A tool-aware model router for agent loops — plus a content-addressed run graph that makes every part of the loop inspectable, branchable, and replayable.
Status: very early. Public design exploration. APIs will break.
$ forge run --tools web_search,execute_sql,screenshot \
--model claude-sonnet-4-6 \
--after-tool web_search:claude-haiku-4-5-20251001 \
--after-tool execute_sql:openai/ft:gpt-4o-mini:org:sql-v3 \
--after-tool screenshot:gemini/gemini-2.5-flash \
--prompt "..."Every tool boundary is a swap point. After a specific tool's result lands, the next turn uses a model picked for that tool:
- Cost — cheap models digest mechanical tool output; smart models plan and synthesize
- Specialization — SQL-fine-tuned model after
execute_sql, code-fine-tuned afterrun_tests, vision afterscreenshot - Privacy — local model after a tool that returned PII so the cloud model never sees the sensitive payload
- Modality — vision-only model only when an image was just produced
The router is keyed on the most recent ToolCall in the chain, evaluated fresh each cycle. Rules are tool:[provider/]model. No rule for a tool means the default (--model) handles that turn. Cross-provider rules work because the run graph is provider-neutral; each adapter translates the prefix into its own wire format.
$ forge audit --target-model claude-haiku-4-5 --judge-model claude-sonnet-4-6
auditing 52 run(s) against claude-haiku-4-5
✓ 47 EQUIVALENT — safe to downgrade
⚠ 5 DIFFERENT — keep on the original modelforge audit measures per-prompt downgrade safety against your real recorded runs, with an LLM judge. The audit and the routing close the loop: measure → derive rules → apply.
Routing isn't only cost arbitrage. Sometimes the cheap model genuinely fails the task — and routing rescues it with a single flag.
A planted-bug fixture lives at tests/fixtures/buggy/: multiply(a, b) -> a + b instead of a * b. Three unit tests pin it down. The agent gets three tools: run_tests, read_file, apply_patch.
Pure gemini-2.5-flash-lite, no routing. The agent calls run_tests, sees cargo's test result: FAILED. 1 failed; 2 passed, and replies:
"The crate already passes all tests. There is no bug to fix."
The cheap model hallucinates success in direct contradiction of the structured tool output. No patch applied. Tests still failing.
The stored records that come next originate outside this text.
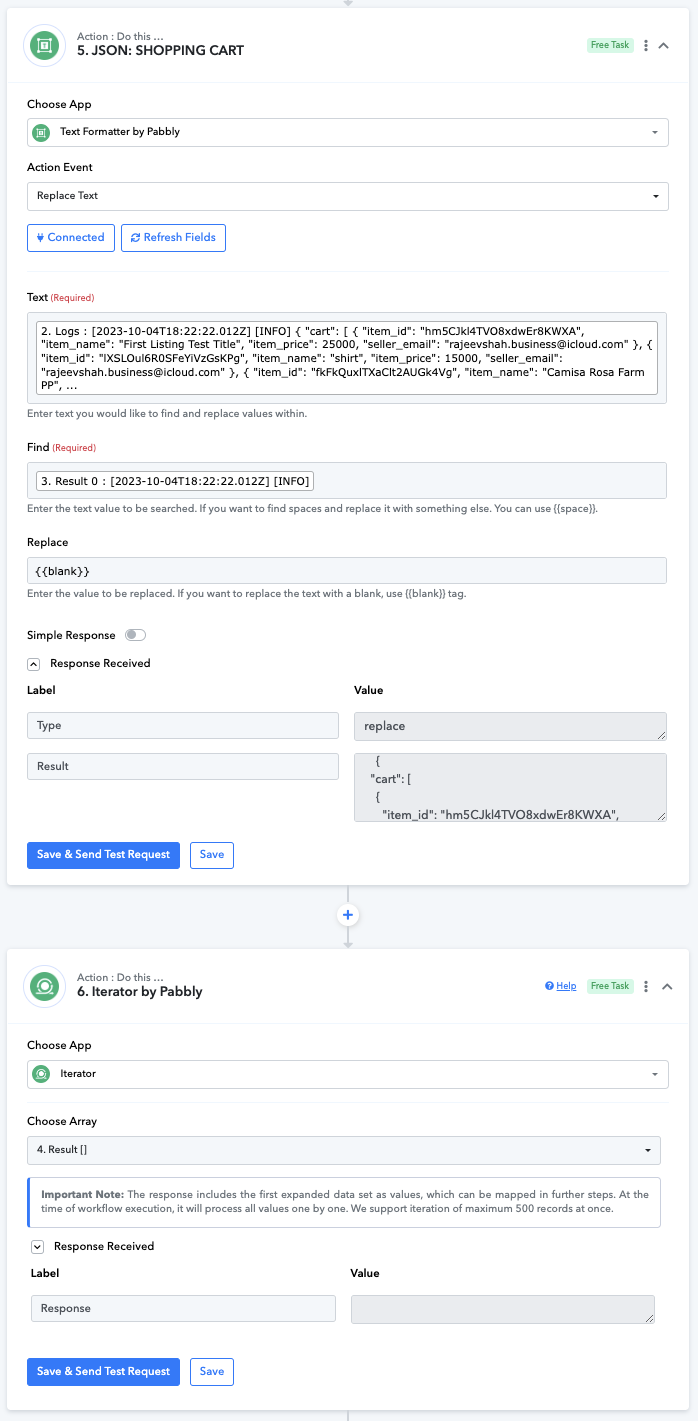Click the Connected button

tap(71, 237)
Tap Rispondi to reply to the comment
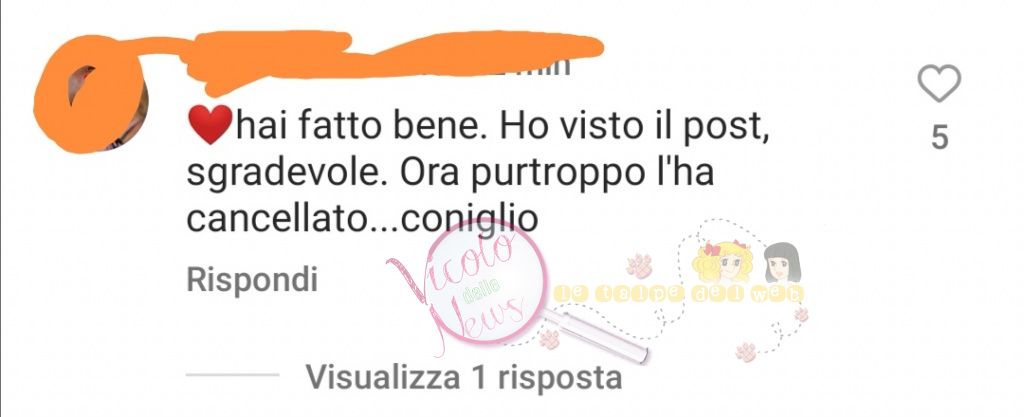1024x417 pixels. click(x=252, y=280)
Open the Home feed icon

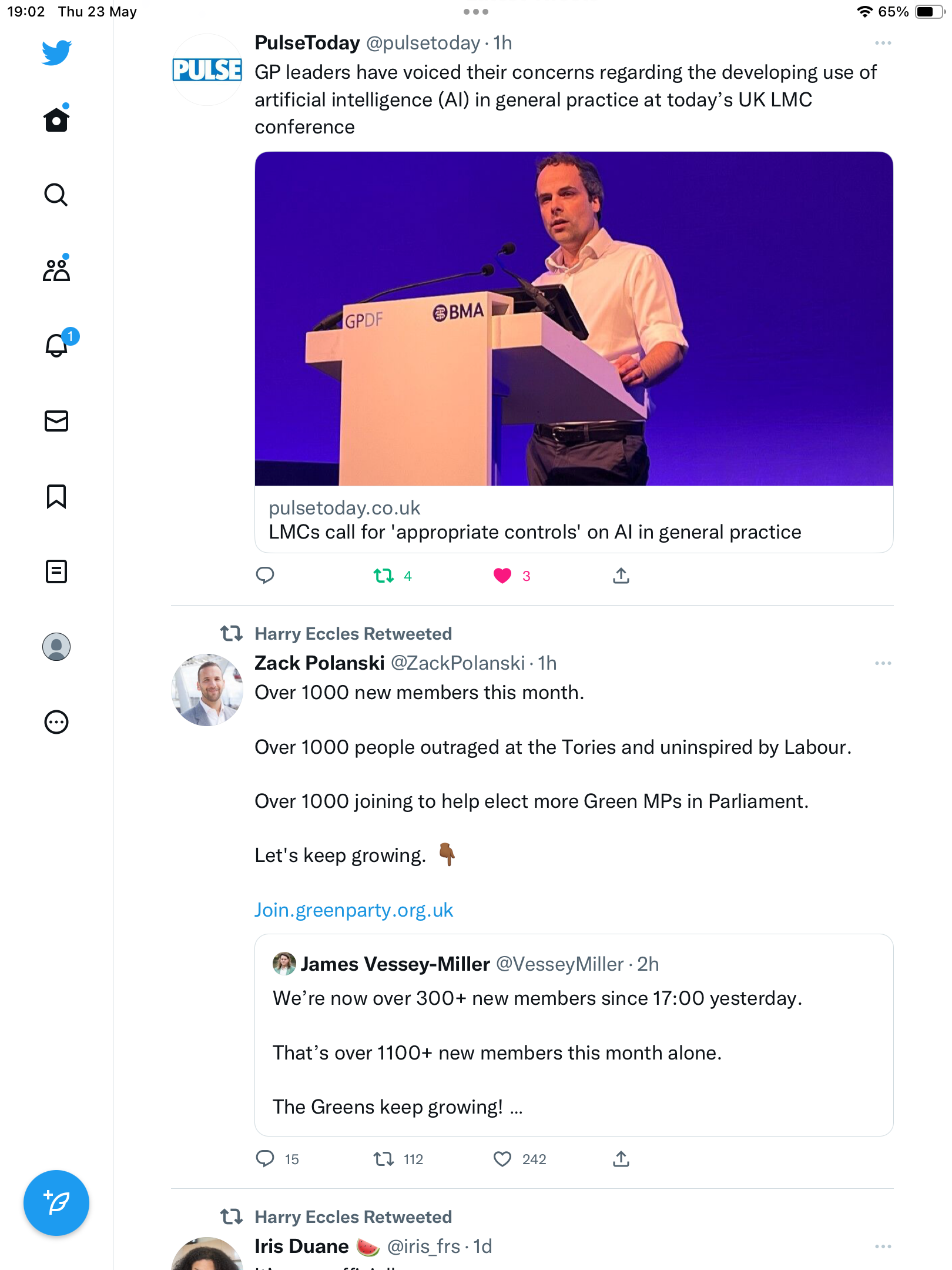[56, 119]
Same agent, same prompt, same tools — one flag added:
$ forge run --agent gemini --model gemini-2.5-flash-lite \
--tools run-tests,read-file,apply-patch \
--after-tool run_tests:gemini-2.5-flash \
--after-tool read_file:gemini-2.5-flash \
--prompt "..."
routed run: 5 cycle(s)
cycle 0 [after run_tests ] flash-lite +3 step(s) ← cheap: ran the failing tests
cycle 1 [after read_file ] flash +2 step(s) ← smart: read the source
cycle 2 [after apply_patch] flash +2 step(s) ← smart: applied a + b → a * b
cycle 3 [after run_tests ] flash-lite +2 step(s) ← cheap: re-ran tests
cycle 4 [after run_tests ] flash +1 step ← smart: synthesized FIXEDFinal assistant message: FIXED. cargo test independently confirms 3 passed; 0 failed. The fix the agent applied is in the chain — apply_patch(old="a + b", new="a * b"). Reproducible end-to-end on a real codebase, not synthetic.
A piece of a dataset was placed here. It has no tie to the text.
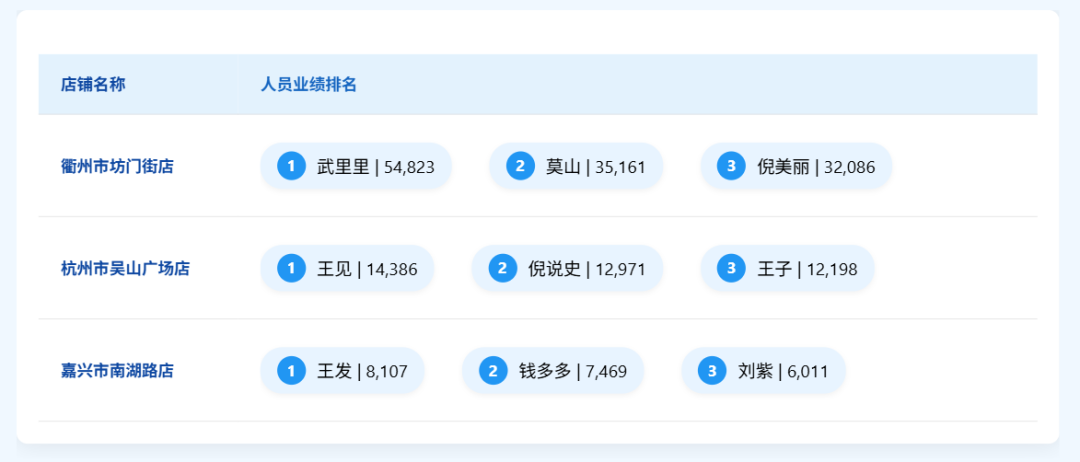Click rank 2 badge beside 钱多多

coord(493,371)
The smart model only handled the two cycles where structured interpretation matters (read_file → understand source, run_tests → diagnose failure). Mechanical iteration stayed on the cheap model. Same agent loop. One config flag.
Every agent execution is a DAG of content-addressed steps. Each step (prompt, tool call, response, sandbox run) is a hash-keyed node. The graph is the source of truth.
That gives you five things you can't get from append-only logs:
- Fork. Branch any run from any step. Try a different model, a different prompt, a different tool — without re-running the prefix.
- Diff. Compare two runs and see exactly where they diverged. Tool calls, outputs, semantic drift.
- Bisect.
forge bisect <good> <bad>finds the first step that caused a failure by forking withgood's value at each divergent step and asking "did this recover?" Only possible because the graph is content-addressed and forks are free. - Replay. Re-execute a run deterministically against a different backend. Catch regressions before they ship.
- Resume. Crash mid-run, resume from the last hashed node. No lost work.
LLM agents are stateful, expensive, and non-deterministic. The default observability story is "log everything, scroll through JSONL." That doesn't help you answer the question every team actually has: what changed, and why?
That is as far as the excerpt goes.